July 19, 2018
From the Introduction:
Several years ago, we set out to better understand how both library acquisition practices and the distribution patterns of publishers and vendors were evolving over time. Within the academic publishing community, there is a sense that academic libraries are acquiring fewer and fewer books and that university presses are struggling amid declining sales. The latter may certainly be true—a recent UK study found that between 2005 and 2014, retail sales of academic books dropped by 13 percent —but what if the academic libraries that constitute part of that market were in reality not making fewer purchases? As new vendors and acquisition methods disrupt customary means of acquiring books, Joseph Esposito, Ithaka S+R’s frequent collaborator and consultant, was inspired to ask whether book sales were actually depressed, or if they only appeared to be because academic libraries were bypassing the traditional wholesale vendors whose metrics are used by university presses to assess sales to libraries for companies like Amazon.
To address this question, Ithaka S+R’s Roger Schonfeld and Liam Sweeney developed a data collection method that involved obtaining acquisitions data through an integrated library system (ILS). With the help of Betsy Friesen and Michael Johnson at the University of Minnesota, we created a canned report and query that academic institutions using Ex Libris’s Alma could easily implement to extract their data and supply us with a complete list of acquisitions by fiscal year. A pilot conducted with four academic libraries in 2016 proved that this method not only yielded viable data but was also scalable. Last year we received funding from The Andrew W. Mellon Foundation, and the Library Acquisition Patterns (LAP) project was able to expand into a large-scale, national study that also incorporated data from OCLC’s WorldShare Management Services (WMS).
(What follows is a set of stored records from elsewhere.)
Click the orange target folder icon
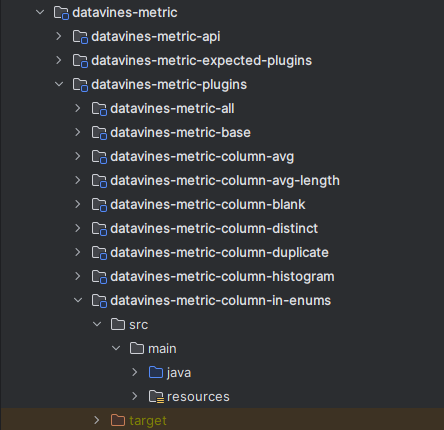This screenshot has width=444, height=430. pyautogui.click(x=118, y=420)
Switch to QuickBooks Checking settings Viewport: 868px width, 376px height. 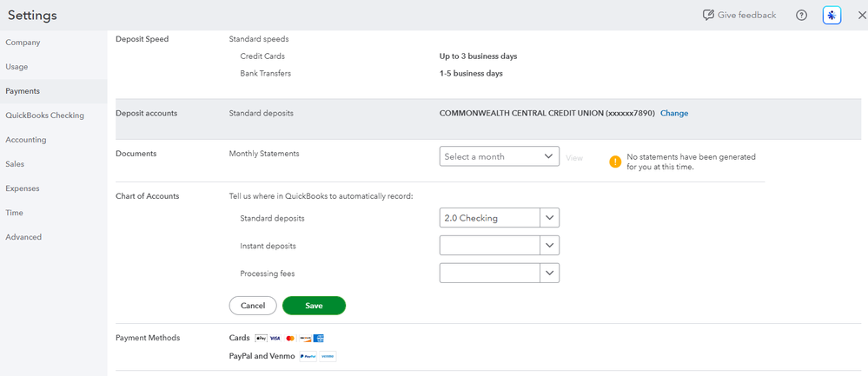click(44, 115)
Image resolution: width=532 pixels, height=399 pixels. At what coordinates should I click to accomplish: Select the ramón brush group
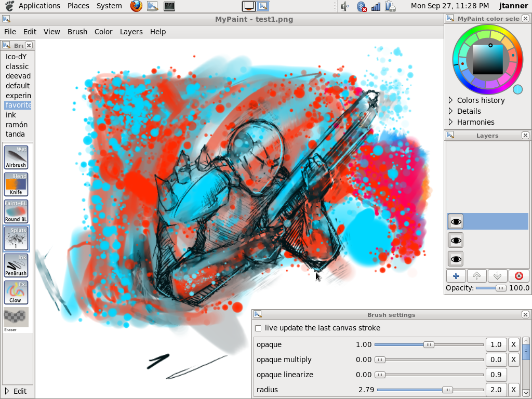(x=17, y=125)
This preliminary analysis examines book acquisitions from 54 libraries—ranging from small private liberal arts colleges to public research universities—that use WMS. We asked participants for data on their acquisitions between fiscal years 2013 to 2017. Because start and end dates for fiscal years vary by institution, we coded fiscal years as the year when the fiscal period ends for the purpose of this analysis. While some institutions were able to provide data for all five years, most were not, and we were therefore unable to perform a meaningful longitudinal analysis of acquisition patterns in the aggregate and within sectors using WMS data alone. As a result we are focusing our findings on fiscal year 2017, the most recent year for which all participants were able to provide data on their acquisitions.